20% of the Gen Z crowd did the opposite and moved from rural areas to more fast paced cities such as Houston or New York. The reason? As many city dwellers lost their jobs the vacancy rate kept climbing. This necessitated rent decreases of 5% to upwards of 12% in many downtown areas. I have a client in Manhattan, N.Y. that said while many moving vans on the streets in March-June of 2020, they were fortunate to see only a few vacancies in the buildings that they own.
“2020 was a life changing year for people, industries and businesses across the globe,” said Chase Harrington, Entrata’s president and chief operating officer. “Our survey of US renters shows that many moved to larger spaces to accommodate work from home needs, moved back to hometowns and some even moved to the city to take advantage of lower rental rates. We’re seeing a shift in the industry as renters look for more flexible leasing options and think differently about apartment amenities.”
Abatement Program Helped
The rent moratoriums in California left a lot of renters and landlords in a limbo state as the limits on rent payments were lowered and evictions for lack of rent was halted. Those moratoriums are planned for being lifted at the end of June and we expect to see a lot of movement in the market at that point. If you have rental property and didn’t jump on the abatement program offered by the state then you are looking a possibly having a tough time recouping lost rent. One of my landlord/owners felt it was better to take 80% of the rent he didn’t get rather than risk losing in a messy court battle months into the future. What’s the old saying about ‘a bird in the hand’?

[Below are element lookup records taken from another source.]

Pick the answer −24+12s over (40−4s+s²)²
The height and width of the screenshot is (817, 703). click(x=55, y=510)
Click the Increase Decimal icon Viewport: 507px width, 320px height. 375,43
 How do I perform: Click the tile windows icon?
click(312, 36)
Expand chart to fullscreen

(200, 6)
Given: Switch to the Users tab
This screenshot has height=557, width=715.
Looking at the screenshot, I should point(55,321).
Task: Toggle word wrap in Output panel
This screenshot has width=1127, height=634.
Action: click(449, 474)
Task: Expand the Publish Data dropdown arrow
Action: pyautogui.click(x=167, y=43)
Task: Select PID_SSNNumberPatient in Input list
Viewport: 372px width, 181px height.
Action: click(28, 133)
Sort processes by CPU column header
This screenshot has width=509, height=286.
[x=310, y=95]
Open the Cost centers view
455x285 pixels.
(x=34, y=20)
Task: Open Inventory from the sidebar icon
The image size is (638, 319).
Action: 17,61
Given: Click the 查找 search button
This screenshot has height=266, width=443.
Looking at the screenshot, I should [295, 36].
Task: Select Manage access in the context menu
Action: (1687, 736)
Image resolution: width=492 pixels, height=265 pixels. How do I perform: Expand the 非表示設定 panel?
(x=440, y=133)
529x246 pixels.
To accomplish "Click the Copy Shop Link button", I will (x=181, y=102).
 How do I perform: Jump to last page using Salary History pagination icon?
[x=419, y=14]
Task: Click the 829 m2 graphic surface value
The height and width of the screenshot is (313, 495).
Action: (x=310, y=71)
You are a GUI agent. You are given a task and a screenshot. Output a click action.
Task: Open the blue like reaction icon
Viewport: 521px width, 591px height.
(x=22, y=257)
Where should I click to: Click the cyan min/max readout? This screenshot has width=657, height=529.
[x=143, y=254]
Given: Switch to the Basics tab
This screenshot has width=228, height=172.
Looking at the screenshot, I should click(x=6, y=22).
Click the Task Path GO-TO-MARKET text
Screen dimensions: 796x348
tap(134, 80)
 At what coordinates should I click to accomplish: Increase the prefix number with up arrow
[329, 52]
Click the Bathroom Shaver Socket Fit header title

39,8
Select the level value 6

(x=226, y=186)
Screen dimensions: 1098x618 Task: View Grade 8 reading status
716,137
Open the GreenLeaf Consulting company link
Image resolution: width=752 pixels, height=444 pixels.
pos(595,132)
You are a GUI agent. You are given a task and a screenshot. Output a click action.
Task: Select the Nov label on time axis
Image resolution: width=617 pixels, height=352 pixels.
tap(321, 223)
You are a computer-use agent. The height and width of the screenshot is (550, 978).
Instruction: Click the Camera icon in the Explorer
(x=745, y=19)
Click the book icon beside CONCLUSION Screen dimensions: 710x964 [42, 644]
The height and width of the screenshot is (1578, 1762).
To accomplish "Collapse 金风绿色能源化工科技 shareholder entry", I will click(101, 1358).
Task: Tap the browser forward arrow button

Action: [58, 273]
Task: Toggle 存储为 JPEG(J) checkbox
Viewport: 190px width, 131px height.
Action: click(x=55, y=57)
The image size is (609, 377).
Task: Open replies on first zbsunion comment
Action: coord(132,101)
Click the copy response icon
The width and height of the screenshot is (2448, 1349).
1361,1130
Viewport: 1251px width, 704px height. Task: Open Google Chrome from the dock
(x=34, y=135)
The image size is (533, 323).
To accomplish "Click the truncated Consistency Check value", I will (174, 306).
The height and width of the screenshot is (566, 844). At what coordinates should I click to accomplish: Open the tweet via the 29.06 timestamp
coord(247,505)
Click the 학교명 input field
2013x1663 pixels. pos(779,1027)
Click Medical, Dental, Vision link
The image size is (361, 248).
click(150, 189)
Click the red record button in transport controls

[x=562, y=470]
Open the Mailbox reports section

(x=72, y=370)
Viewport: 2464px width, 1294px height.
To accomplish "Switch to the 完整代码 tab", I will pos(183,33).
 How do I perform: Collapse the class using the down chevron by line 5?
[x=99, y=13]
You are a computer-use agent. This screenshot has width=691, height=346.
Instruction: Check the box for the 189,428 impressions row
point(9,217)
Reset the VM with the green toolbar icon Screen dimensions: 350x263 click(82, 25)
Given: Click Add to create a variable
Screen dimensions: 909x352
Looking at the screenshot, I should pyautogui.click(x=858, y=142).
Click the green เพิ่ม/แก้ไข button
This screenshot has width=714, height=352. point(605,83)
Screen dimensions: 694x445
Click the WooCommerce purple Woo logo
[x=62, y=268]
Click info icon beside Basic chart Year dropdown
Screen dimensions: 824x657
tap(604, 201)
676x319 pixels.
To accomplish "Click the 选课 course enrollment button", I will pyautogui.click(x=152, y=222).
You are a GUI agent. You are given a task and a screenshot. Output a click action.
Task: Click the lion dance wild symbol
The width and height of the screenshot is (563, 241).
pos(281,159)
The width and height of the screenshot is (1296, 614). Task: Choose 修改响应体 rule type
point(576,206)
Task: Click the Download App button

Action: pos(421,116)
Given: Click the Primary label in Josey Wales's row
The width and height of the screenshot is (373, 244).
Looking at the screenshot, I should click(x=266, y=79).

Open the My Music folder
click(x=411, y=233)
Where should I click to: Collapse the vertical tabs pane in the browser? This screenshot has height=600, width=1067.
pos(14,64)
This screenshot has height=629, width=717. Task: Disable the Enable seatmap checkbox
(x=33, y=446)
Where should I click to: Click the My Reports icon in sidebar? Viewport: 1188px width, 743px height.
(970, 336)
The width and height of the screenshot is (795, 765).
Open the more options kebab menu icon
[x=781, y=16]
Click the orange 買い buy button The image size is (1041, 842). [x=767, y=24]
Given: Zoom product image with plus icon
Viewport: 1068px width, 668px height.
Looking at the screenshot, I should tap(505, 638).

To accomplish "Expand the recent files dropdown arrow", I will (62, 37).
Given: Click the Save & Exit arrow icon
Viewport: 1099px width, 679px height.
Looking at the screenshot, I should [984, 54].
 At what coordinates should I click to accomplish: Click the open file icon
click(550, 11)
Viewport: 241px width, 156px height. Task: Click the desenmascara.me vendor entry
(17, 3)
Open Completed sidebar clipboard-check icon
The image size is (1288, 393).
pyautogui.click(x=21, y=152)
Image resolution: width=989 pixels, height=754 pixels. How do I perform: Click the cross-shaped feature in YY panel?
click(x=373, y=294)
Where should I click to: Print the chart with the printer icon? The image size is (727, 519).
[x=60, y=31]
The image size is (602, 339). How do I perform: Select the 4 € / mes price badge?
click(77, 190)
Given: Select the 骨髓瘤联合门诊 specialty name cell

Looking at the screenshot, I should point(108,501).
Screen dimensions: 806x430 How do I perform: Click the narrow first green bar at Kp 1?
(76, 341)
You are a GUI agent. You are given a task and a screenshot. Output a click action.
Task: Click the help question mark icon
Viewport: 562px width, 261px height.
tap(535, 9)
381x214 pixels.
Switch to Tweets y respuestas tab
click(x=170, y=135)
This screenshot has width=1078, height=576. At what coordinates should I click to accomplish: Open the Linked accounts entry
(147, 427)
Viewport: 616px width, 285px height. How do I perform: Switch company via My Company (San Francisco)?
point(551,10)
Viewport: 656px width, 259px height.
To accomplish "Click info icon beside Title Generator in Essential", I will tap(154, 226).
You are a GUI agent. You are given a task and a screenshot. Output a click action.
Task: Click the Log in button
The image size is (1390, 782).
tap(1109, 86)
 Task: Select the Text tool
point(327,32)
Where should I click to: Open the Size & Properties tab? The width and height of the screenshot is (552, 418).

The other loss throughout this pandemic has been the growing gap between the cost of renting and the cost of purchasing a home. With home prices climbing higher over the last few years it has become much more difficult to cross that chasm from renter to owner and I feel it will be a long time before we see that change. 39% of renters surveyed said that they cannot afford a down payment in today’s market. They also said that the cost to maintain a home was a reason not to purchase a home. On the positive side the survey found that many have adapted to working from home and appreciate saving money and the time in commuting for work, wear & tear on their cars, eating lunches at work, etc.
Only time will tell how we transition back to a “normal” life.